» PROBLEM REQUIREMENTS
Copy each line from the data that has the word "slider" in it.

» THE RECORDS

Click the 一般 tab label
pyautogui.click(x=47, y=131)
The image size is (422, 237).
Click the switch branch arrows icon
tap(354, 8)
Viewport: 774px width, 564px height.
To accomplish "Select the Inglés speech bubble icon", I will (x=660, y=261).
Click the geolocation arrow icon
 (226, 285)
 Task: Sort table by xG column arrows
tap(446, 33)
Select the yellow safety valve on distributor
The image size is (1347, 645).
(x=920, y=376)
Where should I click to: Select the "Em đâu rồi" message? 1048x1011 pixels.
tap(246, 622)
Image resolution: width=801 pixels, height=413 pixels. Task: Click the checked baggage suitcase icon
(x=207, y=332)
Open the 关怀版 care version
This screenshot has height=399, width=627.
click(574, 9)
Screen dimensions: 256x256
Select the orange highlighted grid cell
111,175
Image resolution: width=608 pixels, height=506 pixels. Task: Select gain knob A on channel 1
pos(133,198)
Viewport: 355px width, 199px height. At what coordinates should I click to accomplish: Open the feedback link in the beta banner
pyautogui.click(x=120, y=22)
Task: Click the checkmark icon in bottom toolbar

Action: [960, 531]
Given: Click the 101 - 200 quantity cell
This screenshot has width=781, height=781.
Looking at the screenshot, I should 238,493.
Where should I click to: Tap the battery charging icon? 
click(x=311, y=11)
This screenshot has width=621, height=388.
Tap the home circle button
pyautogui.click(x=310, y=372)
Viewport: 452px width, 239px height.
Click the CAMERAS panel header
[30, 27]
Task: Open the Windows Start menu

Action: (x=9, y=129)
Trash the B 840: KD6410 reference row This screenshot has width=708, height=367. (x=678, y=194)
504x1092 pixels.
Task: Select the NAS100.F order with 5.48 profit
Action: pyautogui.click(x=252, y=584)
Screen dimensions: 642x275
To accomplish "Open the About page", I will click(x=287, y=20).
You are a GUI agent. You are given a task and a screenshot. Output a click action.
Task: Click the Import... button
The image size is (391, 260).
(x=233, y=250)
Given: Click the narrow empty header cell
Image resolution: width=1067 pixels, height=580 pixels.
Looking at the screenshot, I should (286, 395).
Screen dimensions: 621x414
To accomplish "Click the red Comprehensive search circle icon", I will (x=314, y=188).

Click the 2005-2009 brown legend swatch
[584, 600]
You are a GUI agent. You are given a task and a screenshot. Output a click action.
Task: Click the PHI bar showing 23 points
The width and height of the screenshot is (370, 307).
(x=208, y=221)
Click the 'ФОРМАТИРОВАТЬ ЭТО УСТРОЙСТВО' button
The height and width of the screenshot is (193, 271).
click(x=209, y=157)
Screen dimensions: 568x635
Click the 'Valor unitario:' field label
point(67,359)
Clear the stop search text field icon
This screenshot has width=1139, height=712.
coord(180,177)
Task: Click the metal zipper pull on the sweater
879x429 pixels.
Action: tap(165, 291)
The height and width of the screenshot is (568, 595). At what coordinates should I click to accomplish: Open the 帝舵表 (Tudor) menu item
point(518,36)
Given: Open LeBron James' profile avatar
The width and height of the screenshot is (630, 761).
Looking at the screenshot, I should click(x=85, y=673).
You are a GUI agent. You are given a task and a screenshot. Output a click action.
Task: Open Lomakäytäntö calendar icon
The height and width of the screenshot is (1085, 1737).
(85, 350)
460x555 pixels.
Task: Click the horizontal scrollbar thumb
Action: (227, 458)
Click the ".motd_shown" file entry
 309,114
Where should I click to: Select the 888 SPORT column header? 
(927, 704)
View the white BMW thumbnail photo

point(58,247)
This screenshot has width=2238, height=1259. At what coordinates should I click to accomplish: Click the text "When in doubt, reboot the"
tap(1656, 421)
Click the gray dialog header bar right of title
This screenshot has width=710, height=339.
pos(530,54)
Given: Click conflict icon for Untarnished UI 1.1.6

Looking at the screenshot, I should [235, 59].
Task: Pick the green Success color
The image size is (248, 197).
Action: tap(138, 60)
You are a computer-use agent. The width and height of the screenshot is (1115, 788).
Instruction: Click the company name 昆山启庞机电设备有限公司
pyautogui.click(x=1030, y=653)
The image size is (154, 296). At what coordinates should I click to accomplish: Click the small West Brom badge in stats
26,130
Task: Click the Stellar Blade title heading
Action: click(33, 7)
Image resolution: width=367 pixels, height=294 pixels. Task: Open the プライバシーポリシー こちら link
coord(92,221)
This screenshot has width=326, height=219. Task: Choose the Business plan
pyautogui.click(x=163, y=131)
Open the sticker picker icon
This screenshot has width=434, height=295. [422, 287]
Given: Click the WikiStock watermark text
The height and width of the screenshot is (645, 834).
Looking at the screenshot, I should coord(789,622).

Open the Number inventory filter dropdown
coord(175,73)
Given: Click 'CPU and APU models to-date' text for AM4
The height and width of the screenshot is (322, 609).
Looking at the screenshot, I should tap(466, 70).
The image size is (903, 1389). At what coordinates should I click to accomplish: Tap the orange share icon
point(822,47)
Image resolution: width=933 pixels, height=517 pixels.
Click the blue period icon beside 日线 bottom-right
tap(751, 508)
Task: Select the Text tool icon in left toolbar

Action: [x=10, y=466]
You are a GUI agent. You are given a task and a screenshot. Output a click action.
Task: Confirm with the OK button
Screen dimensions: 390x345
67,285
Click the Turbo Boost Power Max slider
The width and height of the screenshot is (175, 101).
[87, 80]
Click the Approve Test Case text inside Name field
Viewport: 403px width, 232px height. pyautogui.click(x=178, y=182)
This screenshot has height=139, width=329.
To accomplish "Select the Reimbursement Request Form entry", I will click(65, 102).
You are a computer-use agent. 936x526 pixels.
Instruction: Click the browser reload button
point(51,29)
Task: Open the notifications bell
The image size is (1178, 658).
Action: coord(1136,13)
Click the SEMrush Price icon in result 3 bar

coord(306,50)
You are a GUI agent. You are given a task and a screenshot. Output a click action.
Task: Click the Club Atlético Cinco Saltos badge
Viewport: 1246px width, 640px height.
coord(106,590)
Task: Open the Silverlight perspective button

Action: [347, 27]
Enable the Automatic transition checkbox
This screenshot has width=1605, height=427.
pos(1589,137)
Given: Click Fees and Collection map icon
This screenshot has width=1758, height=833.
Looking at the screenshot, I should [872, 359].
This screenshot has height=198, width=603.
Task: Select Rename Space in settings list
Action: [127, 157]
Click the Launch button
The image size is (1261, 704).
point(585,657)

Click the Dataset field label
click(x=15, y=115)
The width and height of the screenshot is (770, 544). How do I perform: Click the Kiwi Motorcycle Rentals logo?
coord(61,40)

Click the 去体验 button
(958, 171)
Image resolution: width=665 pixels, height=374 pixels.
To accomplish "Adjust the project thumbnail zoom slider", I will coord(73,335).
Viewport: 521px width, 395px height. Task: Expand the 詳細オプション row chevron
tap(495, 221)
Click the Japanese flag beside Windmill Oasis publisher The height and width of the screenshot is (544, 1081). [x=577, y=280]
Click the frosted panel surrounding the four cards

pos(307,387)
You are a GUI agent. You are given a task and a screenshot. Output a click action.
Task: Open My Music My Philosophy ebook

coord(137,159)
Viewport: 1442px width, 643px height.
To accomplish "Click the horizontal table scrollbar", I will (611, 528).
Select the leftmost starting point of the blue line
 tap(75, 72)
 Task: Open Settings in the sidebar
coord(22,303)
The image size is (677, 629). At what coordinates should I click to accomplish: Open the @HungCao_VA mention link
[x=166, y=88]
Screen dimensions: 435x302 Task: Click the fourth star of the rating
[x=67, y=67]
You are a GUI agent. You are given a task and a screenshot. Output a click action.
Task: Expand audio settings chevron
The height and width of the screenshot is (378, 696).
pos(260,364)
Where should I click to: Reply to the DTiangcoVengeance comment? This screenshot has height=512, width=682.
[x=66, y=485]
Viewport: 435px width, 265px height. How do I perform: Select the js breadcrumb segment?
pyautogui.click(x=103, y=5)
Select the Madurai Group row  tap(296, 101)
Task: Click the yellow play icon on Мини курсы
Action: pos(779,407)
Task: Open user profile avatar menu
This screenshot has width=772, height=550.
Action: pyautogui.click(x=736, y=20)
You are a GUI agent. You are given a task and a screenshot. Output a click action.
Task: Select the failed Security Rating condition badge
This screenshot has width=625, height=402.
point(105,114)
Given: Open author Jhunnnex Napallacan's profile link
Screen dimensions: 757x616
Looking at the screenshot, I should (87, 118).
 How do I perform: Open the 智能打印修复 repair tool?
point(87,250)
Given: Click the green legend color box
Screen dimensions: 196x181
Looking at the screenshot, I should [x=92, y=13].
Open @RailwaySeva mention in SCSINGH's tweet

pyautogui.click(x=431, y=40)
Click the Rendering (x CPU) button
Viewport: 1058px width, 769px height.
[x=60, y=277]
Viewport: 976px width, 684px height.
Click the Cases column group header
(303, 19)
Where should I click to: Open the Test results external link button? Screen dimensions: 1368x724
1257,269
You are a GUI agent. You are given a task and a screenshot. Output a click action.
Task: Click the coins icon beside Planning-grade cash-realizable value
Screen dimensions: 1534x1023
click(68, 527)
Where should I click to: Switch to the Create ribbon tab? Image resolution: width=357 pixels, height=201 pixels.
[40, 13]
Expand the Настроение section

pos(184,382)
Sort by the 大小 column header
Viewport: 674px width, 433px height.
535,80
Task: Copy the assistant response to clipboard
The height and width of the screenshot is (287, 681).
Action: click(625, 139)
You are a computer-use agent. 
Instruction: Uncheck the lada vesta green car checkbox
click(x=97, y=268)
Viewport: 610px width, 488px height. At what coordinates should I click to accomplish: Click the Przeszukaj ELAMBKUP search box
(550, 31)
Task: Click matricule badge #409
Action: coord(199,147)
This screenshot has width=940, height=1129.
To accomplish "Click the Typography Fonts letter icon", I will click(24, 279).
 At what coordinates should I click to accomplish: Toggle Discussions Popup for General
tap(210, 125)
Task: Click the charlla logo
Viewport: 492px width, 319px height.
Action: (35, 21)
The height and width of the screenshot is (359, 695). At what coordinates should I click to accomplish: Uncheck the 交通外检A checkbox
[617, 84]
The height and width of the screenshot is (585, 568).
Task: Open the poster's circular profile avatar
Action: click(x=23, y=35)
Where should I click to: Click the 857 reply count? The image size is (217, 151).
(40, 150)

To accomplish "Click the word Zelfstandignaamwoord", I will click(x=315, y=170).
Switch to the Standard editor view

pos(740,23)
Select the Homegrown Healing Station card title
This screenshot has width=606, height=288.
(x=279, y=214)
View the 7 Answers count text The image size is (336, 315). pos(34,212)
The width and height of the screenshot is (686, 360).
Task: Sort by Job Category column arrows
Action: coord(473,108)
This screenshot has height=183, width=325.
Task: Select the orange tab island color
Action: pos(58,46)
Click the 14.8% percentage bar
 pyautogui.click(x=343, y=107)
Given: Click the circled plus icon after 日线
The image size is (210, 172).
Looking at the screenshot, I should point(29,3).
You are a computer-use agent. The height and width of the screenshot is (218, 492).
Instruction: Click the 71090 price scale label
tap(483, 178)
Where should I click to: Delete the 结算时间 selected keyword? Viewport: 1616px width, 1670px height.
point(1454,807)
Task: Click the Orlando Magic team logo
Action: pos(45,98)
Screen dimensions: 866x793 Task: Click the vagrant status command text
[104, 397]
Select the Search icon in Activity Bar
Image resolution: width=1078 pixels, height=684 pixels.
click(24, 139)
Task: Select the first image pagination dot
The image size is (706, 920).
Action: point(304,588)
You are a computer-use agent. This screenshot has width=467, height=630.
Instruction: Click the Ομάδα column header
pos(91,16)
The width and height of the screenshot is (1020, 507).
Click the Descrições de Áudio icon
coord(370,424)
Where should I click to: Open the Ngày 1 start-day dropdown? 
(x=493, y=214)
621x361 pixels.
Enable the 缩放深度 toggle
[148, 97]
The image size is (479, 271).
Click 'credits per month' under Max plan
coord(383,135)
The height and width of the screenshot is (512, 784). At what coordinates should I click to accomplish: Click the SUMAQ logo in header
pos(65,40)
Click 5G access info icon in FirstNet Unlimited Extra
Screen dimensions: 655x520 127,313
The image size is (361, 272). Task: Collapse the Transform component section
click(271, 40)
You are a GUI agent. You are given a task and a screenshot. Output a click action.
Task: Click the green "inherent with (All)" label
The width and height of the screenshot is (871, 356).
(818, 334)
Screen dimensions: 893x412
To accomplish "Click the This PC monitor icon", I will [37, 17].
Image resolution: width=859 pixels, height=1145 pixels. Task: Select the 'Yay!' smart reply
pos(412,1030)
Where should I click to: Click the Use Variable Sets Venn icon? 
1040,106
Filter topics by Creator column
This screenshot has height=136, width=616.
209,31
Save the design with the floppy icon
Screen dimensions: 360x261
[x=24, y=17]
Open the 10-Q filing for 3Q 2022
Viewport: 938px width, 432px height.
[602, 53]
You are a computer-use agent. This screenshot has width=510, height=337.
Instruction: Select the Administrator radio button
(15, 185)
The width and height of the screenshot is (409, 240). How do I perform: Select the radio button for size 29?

» TASK ANSWER
Click the Turbo Boost Power Max slider
To accomplish "Adjust the project thumbnail zoom slider", I will coord(73,335).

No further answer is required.